A substance that provokes an immune response in specific lymphocytes. To be perceived as an antigen or immunogen, a substance must meet certain requirements in foreignness, shape, size, & accessibility.

Epitope: A portion of the antigen molecule recognized & responded to by a lymphocyte. The primary signal that a molecule is foreign.

Define hapten and how it differs from a full antigen.

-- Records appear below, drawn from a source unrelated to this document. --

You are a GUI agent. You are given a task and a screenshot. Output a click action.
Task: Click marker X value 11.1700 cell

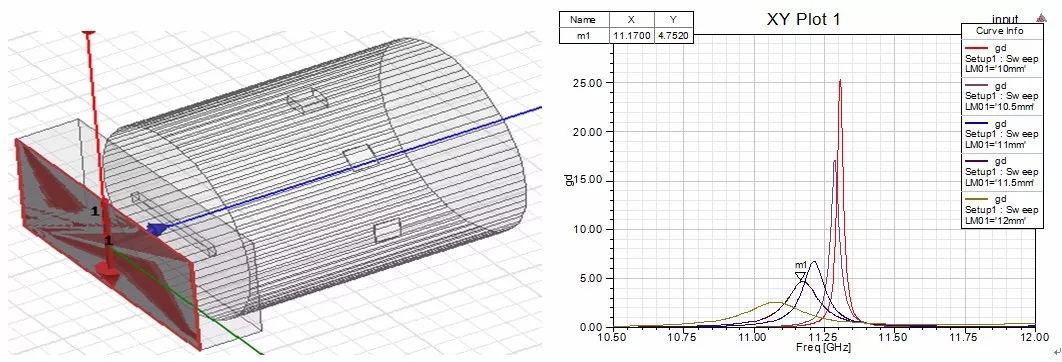(x=631, y=35)
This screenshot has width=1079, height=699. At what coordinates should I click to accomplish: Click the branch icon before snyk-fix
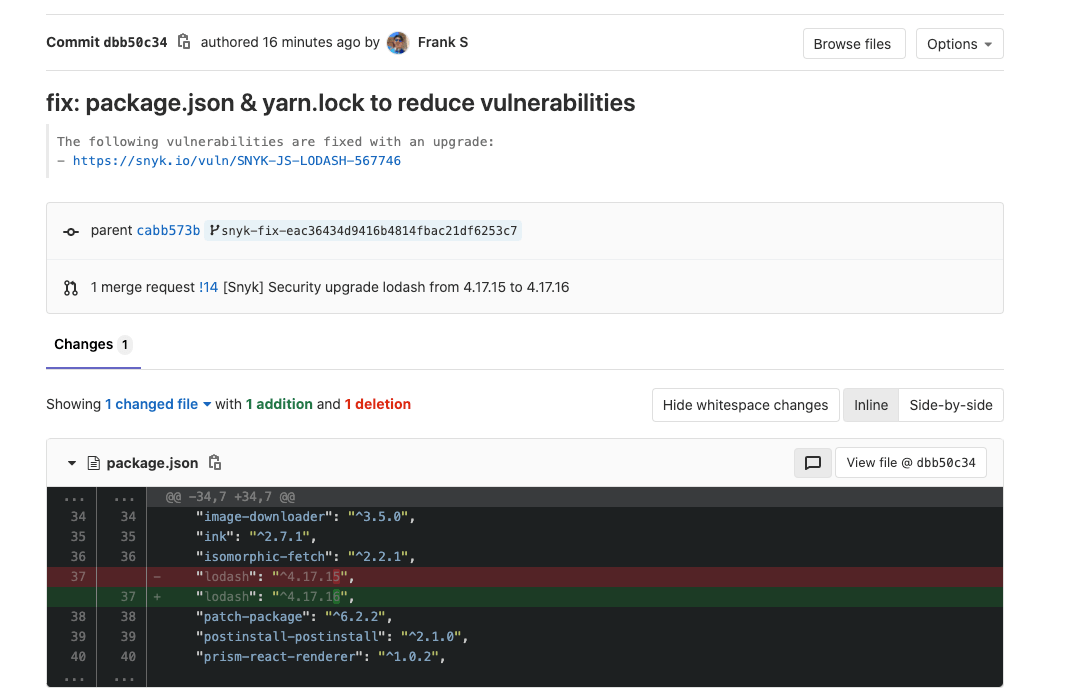coord(214,231)
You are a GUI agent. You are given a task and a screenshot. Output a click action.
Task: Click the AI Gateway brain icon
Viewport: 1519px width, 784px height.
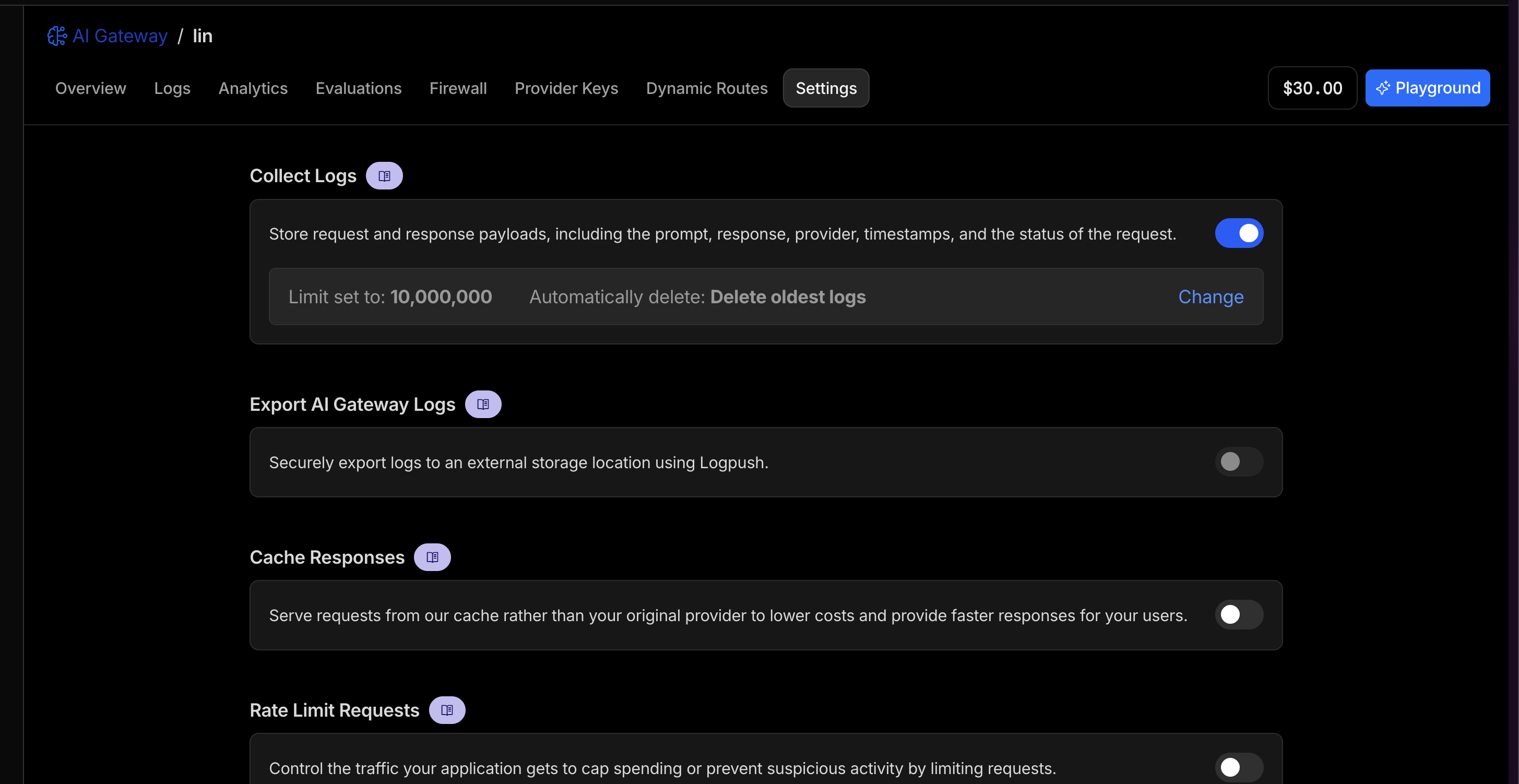pyautogui.click(x=56, y=36)
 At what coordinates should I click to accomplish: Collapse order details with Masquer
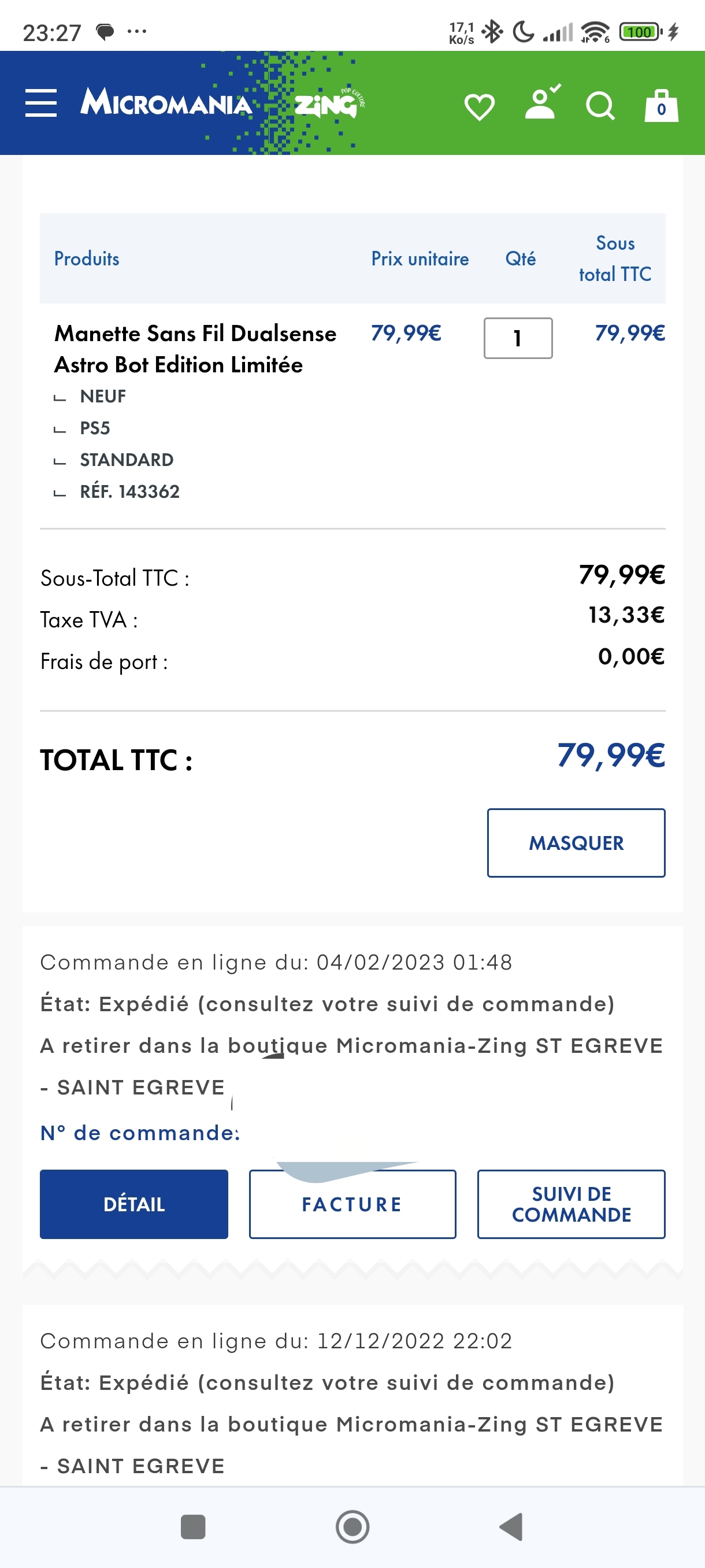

Consist only of a determinant group. Too small by themselves to elicit an immune response. If linked to a carrier group, the combined molecule develops immunogenicity.

alloantigens

“Allo” meaning other. Proteins & other molecules of one person that are antigenic to another. Cell surface markers that occur in some members of the same species but not in others. The basis for an individual’s blood group & major histocompatibility profile. Responsible for incompatibilities that occur in blood transfusion or organ grafting.

superantigens

Usually bacterial toxins Potent stimuli for T cells. Activate T cells at a rate 100 times greater than ordinary antigens. Can result in an overwhelming release of cytokines & cell death, as well as clotting issues, autoimmunity,& immunodeficiency. Toxic shock syndrome & certain autoimmune diseases are associated with these antigens.